Edinburgh Lecture: Weird Plants


Royal Botanic Garden Edinburgh


Dr Chris Thorogood, Oxford University


Thursday, 25 October, 2018 - 18:00

Our green planet is home to a dazzling diversity of flowering plant species. This talk will explore the bizarre, the sinister and the mysterious side of the plant world. A world in which plants trick, dupe, steal and even kill: carnivorous plants that drug, drown and consume unsuspecting insect prey; giant pitcher plants that evolved toilets for tree shrews; flowers that mimic rotting flesh to attract pollinating flies, and orchids that duplicitously look, feel and even smell like a female insect to bamboozle sex-crazed male bees.
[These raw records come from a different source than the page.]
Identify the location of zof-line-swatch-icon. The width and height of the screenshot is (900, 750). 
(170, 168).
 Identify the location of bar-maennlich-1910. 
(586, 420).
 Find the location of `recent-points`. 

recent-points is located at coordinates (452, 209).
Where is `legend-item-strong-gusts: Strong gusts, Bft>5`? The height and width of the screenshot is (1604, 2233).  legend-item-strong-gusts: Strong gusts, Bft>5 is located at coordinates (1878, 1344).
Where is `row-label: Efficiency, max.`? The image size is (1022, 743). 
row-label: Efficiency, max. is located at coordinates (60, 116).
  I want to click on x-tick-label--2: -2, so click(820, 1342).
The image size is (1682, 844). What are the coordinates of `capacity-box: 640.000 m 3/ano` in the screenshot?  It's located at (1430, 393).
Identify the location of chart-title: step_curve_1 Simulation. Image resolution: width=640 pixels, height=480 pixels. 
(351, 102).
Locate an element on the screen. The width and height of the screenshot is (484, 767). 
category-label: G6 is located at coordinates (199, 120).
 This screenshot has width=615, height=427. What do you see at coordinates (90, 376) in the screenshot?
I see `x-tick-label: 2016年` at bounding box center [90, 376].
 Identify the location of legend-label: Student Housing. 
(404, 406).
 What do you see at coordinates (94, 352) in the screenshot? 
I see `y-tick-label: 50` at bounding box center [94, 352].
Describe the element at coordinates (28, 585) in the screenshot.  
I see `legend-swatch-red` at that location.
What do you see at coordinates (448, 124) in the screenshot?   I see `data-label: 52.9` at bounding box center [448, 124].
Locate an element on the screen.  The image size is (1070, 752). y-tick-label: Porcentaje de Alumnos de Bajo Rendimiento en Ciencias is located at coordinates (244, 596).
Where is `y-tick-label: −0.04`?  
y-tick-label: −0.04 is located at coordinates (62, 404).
Whilst some of these plants are well-known to science, others are still poorly understood – for example Rafflesia, the world’s largest flower, is still virtually unknown in cultivation and represents a giant botanical enigma. This talk will showcase plant behaviour: the inter-relationships among plants, the inter-dependencies between plants and animals, and the intrigue of plant evolution. Ultimately, it is about the science of weird plants.

This lecture is the Sir William Wright Smith lecture in the BSS Annual Lecture Series

Lectures are held jointly with the Royal Botanic Garden in their Lecture Theatre. Doors open at 17:30, lecture commences at 18:00h. 20A Inverleith Row, EH3 5LR.